Peter Gray, research professor of psychology at Boston College, has conducted and published research in a wide range of fields, including neuroendocrinology, animal behavior, developmental psychology, anthropology, and education. He is author of a highly regarded college textbook, Psychology (Worth Publishers), now in its 6th edition. Most of his recent research and writing has to do with the value of free, unsupervised play for children’s healthy social, emotional, and intellectual development. He has expanded on these ideas extensively, for the general public, in his recently-published book, Free to Learn: Why Unleashing the Instinct to Play Will Make Our Children Happier, More Self-Reliant, and Better Students for Life (Basic Books, 2013)– http://www.freetolearnbook.com. He also authors a regular blog for Psychology Today magazine.
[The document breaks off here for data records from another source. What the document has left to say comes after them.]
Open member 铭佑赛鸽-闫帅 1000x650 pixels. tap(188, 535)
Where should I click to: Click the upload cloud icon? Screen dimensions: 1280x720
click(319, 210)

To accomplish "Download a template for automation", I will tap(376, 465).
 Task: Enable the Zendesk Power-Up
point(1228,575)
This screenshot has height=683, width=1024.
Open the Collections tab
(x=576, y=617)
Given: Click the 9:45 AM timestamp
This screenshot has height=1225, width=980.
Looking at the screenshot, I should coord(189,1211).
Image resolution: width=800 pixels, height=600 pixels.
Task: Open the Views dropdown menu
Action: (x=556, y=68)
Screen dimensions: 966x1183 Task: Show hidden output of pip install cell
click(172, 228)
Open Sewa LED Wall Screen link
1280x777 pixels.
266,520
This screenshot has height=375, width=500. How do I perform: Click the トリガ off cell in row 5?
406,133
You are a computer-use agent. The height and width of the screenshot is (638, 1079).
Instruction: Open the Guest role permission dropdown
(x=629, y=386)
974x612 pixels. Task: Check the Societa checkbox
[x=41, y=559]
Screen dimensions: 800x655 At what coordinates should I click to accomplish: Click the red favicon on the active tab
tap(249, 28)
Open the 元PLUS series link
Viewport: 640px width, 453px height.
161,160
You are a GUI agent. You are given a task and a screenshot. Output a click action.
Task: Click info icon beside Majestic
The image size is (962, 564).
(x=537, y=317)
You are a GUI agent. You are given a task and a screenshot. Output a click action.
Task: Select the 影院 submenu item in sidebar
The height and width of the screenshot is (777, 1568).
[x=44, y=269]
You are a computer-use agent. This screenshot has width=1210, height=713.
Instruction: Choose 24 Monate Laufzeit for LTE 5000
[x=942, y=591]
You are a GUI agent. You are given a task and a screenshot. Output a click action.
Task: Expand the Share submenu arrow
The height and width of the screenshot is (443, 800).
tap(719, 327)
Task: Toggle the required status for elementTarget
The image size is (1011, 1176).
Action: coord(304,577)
Peter grew up mostly in small towns in Minnesota and Wisconsin, where he had a rich childhood play life, which, he believes, prepared him well for adulthood. He did his undergraduate study at Columbia University and then earned a Ph.D. in biological sciences at the Rockefeller University, in New York City. His career since then has been centered entirely at Boston College. His play life continues, not only in the joy he derives from research and writing, but also in his enjoyment of long-distance bicycling, kayaking, backwoods skiing, pond skating, and backyard vegetable gardening.
Here is my interview of him.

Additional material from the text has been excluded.